Animasyon yapmak gerekir sanıyorum, özellikle meleklerin olduğu sahneler için. Hayal edince ne güzel oldu gerçekten Laughing out loud


Re: "Sözcük"ten "Öykü"ye...

Nazlı nazlı salınarak şımaran bir ifade bulamadım yan tarafta.
Crazy

Güzel yorumlar için de:

Flowers


Re: "Sözcük"ten "Öykü"ye...

""
'bu kadar tedirgin olma! o artık yetişkin sayılır. bırak önüne çıkan fırsatı değerlendirsin. yeni sesler duysun. yeni yaşamlar tanısın. kendine benzemeyenlerle tanışsın.' 'ya yanlış mecralara kayarsa gönlü? yanlışa sapar da dönemezse geriye?' 'yanlışı doğruyu sen öğretmedin mi ona?' 'öğrettim ama...' 'aması yok! yanlışı da görecek. belki kayacak. ama elbet doğruya dönecek. görgüsü artacak ki gönlü bilenecek. bunca yıllık kızını tanımaz gibi konuşma! nasıl hassastır vicdanı nazlı'mın! yüreklidir de; karşı çıkmayı bilir hatamıza, sinip oturmaz. akıllı yeğenim benim! kara çıkarmayacak yüzümüzü, göreceksin!'

yeni kelime: irade


Re: "Sözcük"ten "Öykü"ye...

Nermin Korkmaz, bu güzel öykü için teşekkürler...
Good

Sakıncası yoksa bir şey sormak istiyorum.
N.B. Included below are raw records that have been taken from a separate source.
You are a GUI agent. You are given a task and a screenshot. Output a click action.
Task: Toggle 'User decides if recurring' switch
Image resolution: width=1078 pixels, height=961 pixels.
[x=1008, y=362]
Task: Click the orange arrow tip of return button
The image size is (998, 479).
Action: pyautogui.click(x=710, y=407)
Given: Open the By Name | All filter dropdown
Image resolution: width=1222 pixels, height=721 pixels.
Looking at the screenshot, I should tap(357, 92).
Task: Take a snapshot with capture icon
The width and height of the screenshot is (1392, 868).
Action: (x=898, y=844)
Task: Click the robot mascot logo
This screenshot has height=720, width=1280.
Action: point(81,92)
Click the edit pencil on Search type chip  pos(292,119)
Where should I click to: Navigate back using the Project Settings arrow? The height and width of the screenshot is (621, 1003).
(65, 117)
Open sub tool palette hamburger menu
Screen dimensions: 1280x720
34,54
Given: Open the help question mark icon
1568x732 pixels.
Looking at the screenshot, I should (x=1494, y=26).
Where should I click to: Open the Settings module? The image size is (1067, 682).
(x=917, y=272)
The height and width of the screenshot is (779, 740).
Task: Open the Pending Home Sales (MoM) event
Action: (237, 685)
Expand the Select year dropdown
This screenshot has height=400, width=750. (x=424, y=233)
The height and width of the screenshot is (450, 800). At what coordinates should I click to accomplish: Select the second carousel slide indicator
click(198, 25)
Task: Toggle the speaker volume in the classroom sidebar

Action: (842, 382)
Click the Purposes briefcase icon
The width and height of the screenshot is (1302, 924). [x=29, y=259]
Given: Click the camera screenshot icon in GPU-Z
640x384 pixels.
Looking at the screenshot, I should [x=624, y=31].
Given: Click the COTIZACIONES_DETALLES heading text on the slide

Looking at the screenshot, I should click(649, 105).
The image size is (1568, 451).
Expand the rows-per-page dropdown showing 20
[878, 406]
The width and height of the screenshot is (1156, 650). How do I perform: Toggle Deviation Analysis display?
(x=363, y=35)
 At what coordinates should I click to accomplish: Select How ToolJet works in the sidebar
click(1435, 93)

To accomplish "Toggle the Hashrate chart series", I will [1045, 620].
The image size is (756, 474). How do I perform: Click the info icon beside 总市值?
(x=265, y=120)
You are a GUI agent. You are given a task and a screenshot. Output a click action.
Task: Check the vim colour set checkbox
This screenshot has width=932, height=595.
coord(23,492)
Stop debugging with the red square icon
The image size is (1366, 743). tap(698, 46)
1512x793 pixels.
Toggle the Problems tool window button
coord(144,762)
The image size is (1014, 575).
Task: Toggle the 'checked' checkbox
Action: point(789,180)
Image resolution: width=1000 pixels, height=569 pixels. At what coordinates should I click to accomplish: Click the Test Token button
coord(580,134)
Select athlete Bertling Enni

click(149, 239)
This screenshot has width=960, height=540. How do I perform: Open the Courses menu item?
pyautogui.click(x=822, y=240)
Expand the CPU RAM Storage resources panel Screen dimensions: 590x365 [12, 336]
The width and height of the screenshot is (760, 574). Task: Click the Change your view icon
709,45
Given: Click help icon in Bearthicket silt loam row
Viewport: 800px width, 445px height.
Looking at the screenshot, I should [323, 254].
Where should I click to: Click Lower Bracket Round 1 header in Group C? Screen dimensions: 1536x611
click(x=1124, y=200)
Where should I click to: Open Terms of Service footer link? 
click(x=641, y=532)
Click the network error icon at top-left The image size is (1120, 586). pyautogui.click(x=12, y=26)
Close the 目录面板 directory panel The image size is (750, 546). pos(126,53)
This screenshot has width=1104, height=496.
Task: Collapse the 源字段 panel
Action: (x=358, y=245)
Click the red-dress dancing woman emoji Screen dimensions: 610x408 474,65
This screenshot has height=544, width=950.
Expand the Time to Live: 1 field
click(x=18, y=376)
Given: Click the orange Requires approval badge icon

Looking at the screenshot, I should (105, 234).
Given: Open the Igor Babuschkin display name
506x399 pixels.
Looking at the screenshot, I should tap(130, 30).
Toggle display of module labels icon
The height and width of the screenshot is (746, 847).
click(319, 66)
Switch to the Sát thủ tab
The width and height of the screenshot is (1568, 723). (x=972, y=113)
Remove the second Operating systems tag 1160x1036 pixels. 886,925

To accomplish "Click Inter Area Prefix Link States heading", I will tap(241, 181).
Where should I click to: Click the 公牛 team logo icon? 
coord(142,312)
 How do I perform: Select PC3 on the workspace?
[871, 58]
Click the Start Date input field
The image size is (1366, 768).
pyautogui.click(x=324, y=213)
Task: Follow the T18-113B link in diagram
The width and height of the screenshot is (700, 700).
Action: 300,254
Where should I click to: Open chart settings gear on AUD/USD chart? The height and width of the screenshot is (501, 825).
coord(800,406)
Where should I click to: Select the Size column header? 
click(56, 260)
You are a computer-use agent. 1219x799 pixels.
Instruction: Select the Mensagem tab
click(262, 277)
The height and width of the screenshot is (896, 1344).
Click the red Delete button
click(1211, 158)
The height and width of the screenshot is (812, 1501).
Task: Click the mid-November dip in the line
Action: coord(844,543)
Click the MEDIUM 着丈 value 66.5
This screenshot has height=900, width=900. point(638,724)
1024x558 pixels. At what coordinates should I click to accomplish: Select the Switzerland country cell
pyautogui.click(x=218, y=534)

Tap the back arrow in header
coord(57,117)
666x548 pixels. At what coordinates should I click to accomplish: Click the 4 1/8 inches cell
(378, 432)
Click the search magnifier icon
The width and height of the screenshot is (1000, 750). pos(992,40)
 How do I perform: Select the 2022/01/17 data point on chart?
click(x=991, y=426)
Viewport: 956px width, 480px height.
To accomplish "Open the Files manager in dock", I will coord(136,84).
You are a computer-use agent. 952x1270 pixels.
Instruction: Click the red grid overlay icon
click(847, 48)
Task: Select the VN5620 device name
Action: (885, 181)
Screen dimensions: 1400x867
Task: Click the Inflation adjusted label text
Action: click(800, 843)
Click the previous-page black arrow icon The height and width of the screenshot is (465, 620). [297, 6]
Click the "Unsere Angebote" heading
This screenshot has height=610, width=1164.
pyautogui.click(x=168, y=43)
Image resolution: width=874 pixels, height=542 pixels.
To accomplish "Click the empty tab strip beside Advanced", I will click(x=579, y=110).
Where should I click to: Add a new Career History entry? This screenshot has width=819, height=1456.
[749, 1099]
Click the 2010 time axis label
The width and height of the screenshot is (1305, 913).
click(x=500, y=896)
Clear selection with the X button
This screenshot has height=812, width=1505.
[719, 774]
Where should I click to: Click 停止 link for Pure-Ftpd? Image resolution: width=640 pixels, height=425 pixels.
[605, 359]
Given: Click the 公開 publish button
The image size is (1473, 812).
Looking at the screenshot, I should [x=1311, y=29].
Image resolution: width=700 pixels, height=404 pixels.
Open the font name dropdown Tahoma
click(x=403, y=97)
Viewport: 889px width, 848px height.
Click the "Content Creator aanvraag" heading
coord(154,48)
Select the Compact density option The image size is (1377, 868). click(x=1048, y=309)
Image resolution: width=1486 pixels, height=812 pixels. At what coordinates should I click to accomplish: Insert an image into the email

Sadece bu öyküde değil, diğer iletilerde de, noktalardan sonra küçük harf kullanıldığını fark ettim. Bunun gözden kaçan bir hata değil, bilinçli bir seçim olduğunu düşündüm. Bu kullanımın tercih ediliş nedenini merak ettim. Niye?
:ugeek:

'irade'yle ilgili de, sanırım, Nurten Öztürk bir öykü tasarlıyor.


Re: "Sözcük"ten "Öykü"ye...

Elif Hanım, teşekkür ederim beğeninize. Noktadan sonra küçük harf, dikkatsizliğimden. Dilbilgisi kurallarını önemsiyorum. Yazım bitince yapıyorum düzeltmeleri. Düzeltmeden göndermişim. Bundan sonra dikkat edeceğim. Uyarınız için çok teşekkürler.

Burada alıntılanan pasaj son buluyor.